* _What is being asked_
Reproduce the entries from their first line up to and including the line with "Top 100 Best Whatsapp Status (19, 2436)". Leave out everything after it.

* _Record extracts_
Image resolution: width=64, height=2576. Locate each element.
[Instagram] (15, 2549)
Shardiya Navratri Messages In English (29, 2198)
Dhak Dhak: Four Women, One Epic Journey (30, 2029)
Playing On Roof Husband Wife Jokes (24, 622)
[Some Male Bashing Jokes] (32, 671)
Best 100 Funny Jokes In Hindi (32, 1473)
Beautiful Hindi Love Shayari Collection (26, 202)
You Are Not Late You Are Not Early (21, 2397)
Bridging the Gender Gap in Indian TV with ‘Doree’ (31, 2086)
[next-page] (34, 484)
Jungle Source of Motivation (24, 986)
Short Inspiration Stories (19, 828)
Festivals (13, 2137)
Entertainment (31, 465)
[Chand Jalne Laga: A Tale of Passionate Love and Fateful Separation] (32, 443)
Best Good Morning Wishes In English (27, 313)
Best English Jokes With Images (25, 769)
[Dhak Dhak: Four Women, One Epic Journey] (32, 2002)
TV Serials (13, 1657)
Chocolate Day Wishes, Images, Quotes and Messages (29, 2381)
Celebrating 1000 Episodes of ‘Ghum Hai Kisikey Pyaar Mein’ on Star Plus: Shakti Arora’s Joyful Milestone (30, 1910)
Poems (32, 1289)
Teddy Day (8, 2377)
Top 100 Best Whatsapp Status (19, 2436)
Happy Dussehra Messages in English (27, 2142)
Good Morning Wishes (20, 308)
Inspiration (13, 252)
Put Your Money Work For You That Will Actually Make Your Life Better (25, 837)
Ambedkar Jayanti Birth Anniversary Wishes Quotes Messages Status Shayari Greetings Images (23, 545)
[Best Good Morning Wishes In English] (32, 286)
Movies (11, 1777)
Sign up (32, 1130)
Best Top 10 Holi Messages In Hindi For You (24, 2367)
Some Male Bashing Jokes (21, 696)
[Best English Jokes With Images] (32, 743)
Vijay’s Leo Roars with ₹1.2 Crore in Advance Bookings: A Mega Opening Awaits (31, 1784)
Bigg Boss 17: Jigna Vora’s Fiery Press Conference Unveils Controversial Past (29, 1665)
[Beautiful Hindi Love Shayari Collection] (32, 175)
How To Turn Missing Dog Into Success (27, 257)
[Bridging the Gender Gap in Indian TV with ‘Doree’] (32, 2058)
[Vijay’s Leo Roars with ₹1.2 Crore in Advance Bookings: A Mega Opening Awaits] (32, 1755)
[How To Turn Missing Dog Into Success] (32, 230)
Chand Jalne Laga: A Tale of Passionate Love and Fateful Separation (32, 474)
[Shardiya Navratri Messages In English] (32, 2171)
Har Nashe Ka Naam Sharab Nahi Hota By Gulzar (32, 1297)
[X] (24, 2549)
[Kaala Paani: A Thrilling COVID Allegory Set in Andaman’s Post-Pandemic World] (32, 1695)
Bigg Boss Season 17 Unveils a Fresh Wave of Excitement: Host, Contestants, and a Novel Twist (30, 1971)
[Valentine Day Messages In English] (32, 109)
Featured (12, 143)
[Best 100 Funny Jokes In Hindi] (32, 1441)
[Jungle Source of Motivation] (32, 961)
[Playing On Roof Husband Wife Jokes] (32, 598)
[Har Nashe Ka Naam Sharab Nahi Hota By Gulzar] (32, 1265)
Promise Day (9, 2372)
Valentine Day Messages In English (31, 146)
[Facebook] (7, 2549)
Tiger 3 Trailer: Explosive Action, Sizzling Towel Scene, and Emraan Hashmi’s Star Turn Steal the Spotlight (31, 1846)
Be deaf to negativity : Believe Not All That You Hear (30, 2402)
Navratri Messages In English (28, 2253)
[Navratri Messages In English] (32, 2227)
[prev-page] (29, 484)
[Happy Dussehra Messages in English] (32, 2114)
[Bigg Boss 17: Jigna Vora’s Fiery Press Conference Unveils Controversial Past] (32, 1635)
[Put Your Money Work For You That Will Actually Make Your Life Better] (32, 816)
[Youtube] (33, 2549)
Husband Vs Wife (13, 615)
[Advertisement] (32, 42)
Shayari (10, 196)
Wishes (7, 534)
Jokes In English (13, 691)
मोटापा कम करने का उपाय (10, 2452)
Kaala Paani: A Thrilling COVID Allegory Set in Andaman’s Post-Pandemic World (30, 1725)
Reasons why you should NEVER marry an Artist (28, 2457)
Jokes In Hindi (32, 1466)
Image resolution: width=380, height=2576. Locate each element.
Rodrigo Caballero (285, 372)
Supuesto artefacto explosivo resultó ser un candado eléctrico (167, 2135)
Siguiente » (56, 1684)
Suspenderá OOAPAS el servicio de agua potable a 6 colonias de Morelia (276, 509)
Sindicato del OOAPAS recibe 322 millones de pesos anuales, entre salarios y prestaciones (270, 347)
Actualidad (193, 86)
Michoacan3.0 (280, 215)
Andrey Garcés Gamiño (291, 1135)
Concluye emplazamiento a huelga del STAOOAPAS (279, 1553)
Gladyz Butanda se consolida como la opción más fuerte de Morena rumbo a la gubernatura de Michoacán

* _Response_
Image resolution: width=64, height=2576. Locate each element.
[Instagram] (15, 2549)
Shardiya Navratri Messages In English (29, 2198)
Dhak Dhak: Four Women, One Epic Journey (30, 2029)
Playing On Roof Husband Wife Jokes (24, 622)
[Some Male Bashing Jokes] (32, 671)
Best 100 Funny Jokes In Hindi (32, 1473)
Beautiful Hindi Love Shayari Collection (26, 202)
You Are Not Late You Are Not Early (21, 2397)
Bridging the Gender Gap in Indian TV with ‘Doree’ (31, 2086)
[next-page] (34, 484)
Jungle Source of Motivation (24, 986)
Short Inspiration Stories (19, 828)
Festivals (13, 2137)
Entertainment (31, 465)
[Chand Jalne Laga: A Tale of Passionate Love and Fateful Separation] (32, 443)
Best Good Morning Wishes In English (27, 313)
Best English Jokes With Images (25, 769)
[Dhak Dhak: Four Women, One Epic Journey] (32, 2002)
TV Serials (13, 1657)
Chocolate Day Wishes, Images, Quotes and Messages (29, 2381)
Celebrating 1000 Episodes of ‘Ghum Hai Kisikey Pyaar Mein’ on Star Plus: Shakti Arora’s Joyful Milestone (30, 1910)
Poems (32, 1289)
Teddy Day (8, 2377)
Top 100 Best Whatsapp Status (19, 2436)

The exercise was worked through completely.